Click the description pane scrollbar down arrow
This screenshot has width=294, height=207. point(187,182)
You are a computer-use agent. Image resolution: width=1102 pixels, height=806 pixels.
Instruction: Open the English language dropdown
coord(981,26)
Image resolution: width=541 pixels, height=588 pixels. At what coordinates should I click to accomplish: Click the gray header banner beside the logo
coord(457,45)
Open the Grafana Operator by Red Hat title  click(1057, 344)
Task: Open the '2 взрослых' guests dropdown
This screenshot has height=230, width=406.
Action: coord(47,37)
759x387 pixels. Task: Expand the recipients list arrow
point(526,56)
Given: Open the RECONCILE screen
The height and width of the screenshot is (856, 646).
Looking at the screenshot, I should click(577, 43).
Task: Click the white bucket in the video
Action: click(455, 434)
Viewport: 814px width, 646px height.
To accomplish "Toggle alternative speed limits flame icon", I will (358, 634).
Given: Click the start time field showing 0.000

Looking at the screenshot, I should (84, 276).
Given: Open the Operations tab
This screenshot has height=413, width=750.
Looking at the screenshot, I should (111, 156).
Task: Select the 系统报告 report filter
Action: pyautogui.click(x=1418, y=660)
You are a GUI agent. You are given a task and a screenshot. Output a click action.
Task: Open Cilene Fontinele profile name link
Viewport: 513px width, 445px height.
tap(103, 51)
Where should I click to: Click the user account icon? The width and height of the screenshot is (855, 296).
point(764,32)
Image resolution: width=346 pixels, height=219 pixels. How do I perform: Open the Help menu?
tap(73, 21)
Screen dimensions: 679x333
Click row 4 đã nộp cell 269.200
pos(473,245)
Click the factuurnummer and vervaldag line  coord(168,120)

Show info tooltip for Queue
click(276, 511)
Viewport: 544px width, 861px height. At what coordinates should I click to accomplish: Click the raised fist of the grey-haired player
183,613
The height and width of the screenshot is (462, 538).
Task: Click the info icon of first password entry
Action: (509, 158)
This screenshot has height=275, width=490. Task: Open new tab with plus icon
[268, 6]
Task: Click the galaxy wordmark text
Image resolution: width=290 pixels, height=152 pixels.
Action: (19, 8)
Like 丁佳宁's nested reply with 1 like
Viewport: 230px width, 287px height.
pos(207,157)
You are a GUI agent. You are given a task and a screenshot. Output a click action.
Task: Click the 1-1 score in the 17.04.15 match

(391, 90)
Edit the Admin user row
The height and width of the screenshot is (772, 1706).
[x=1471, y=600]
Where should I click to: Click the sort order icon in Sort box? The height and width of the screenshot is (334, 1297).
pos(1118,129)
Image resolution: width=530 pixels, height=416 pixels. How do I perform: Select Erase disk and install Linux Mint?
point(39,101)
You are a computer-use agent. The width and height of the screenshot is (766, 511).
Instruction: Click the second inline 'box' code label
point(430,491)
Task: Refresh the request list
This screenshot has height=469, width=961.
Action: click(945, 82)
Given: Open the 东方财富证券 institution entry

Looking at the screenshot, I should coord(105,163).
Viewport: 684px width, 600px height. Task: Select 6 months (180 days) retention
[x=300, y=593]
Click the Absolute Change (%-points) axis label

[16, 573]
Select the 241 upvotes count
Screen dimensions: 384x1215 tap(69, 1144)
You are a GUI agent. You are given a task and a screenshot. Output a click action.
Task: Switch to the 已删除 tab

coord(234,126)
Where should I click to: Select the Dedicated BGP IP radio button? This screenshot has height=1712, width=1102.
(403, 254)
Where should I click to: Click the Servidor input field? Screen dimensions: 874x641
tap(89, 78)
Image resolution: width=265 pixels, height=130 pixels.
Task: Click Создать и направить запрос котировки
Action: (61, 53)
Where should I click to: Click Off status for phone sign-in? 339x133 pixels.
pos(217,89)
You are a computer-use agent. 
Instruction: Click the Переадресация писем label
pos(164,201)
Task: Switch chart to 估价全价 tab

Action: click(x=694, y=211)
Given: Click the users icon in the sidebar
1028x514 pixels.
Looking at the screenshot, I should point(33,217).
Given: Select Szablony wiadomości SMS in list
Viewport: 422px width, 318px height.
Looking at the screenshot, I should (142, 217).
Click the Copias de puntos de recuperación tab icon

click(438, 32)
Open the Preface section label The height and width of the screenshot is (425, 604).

◇ ◇ ◇ ◇ ◇

▶ [Short task]: Reproduce all of the lines above, substituting "File menu" for every occurrence of "Help menu" and leaving everything else unchanged.

▶ [Result of this task]:
Click the description pane scrollbar down arrow
This screenshot has width=294, height=207. point(187,182)
You are a computer-use agent. Image resolution: width=1102 pixels, height=806 pixels.
Instruction: Open the English language dropdown
coord(981,26)
Image resolution: width=541 pixels, height=588 pixels. At what coordinates should I click to accomplish: Click the gray header banner beside the logo
coord(457,45)
Open the Grafana Operator by Red Hat title  click(1057, 344)
Task: Open the '2 взрослых' guests dropdown
This screenshot has height=230, width=406.
Action: coord(47,37)
759x387 pixels. Task: Expand the recipients list arrow
point(526,56)
Given: Open the RECONCILE screen
The height and width of the screenshot is (856, 646).
Looking at the screenshot, I should click(577, 43).
Task: Click the white bucket in the video
Action: click(455, 434)
Viewport: 814px width, 646px height.
To accomplish "Toggle alternative speed limits flame icon", I will (358, 634).
Given: Click the start time field showing 0.000

Looking at the screenshot, I should (84, 276).
Given: Open the Operations tab
This screenshot has height=413, width=750.
Looking at the screenshot, I should (111, 156).
Task: Select the 系统报告 report filter
Action: pyautogui.click(x=1418, y=660)
You are a GUI agent. You are given a task and a screenshot. Output a click action.
Task: Open Cilene Fontinele profile name link
Viewport: 513px width, 445px height.
tap(103, 51)
Where should I click to: Click the user account icon? The width and height of the screenshot is (855, 296).
point(764,32)
Image resolution: width=346 pixels, height=219 pixels. How do I perform: Open the File menu?
tap(73, 21)
Screen dimensions: 679x333
Click row 4 đã nộp cell 269.200
pos(473,245)
Click the factuurnummer and vervaldag line  coord(168,120)

Show info tooltip for Queue
click(276, 511)
Viewport: 544px width, 861px height. At what coordinates should I click to accomplish: Click the raised fist of the grey-haired player
183,613
The height and width of the screenshot is (462, 538).
Task: Click the info icon of first password entry
Action: (509, 158)
This screenshot has height=275, width=490. Task: Open new tab with plus icon
[268, 6]
Task: Click the galaxy wordmark text
Image resolution: width=290 pixels, height=152 pixels.
Action: (19, 8)
Like 丁佳宁's nested reply with 1 like
Viewport: 230px width, 287px height.
pos(207,157)
You are a GUI agent. You are given a task and a screenshot. Output a click action.
Task: Click the 1-1 score in the 17.04.15 match

(391, 90)
Edit the Admin user row
The height and width of the screenshot is (772, 1706).
[x=1471, y=600]
Where should I click to: Click the sort order icon in Sort box? The height and width of the screenshot is (334, 1297).
pos(1118,129)
Image resolution: width=530 pixels, height=416 pixels. How do I perform: Select Erase disk and install Linux Mint?
point(39,101)
You are a computer-use agent. The width and height of the screenshot is (766, 511).
Instruction: Click the second inline 'box' code label
point(430,491)
Task: Refresh the request list
This screenshot has height=469, width=961.
Action: click(945, 82)
Given: Open the 东方财富证券 institution entry

Looking at the screenshot, I should coord(105,163).
Viewport: 684px width, 600px height. Task: Select 6 months (180 days) retention
[x=300, y=593]
Click the Absolute Change (%-points) axis label

[16, 573]
Select the 241 upvotes count
Screen dimensions: 384x1215 tap(69, 1144)
You are a GUI agent. You are given a task and a screenshot. Output a click action.
Task: Switch to the 已删除 tab

coord(234,126)
Where should I click to: Select the Dedicated BGP IP radio button? This screenshot has height=1712, width=1102.
(403, 254)
Where should I click to: Click the Servidor input field? Screen dimensions: 874x641
tap(89, 78)
Image resolution: width=265 pixels, height=130 pixels.
Task: Click Создать и направить запрос котировки
Action: (61, 53)
Where should I click to: Click Off status for phone sign-in? 339x133 pixels.
pos(217,89)
You are a computer-use agent. 
Instruction: Click the Переадресация писем label
pos(164,201)
Task: Switch chart to 估价全价 tab

Action: click(x=694, y=211)
Given: Click the users icon in the sidebar
1028x514 pixels.
Looking at the screenshot, I should point(33,217).
Given: Select Szablony wiadomości SMS in list
Viewport: 422px width, 318px height.
Looking at the screenshot, I should (142, 217).
Click the Copias de puntos de recuperación tab icon

click(438, 32)
Open the Preface section label The height and width of the screenshot is (425, 604).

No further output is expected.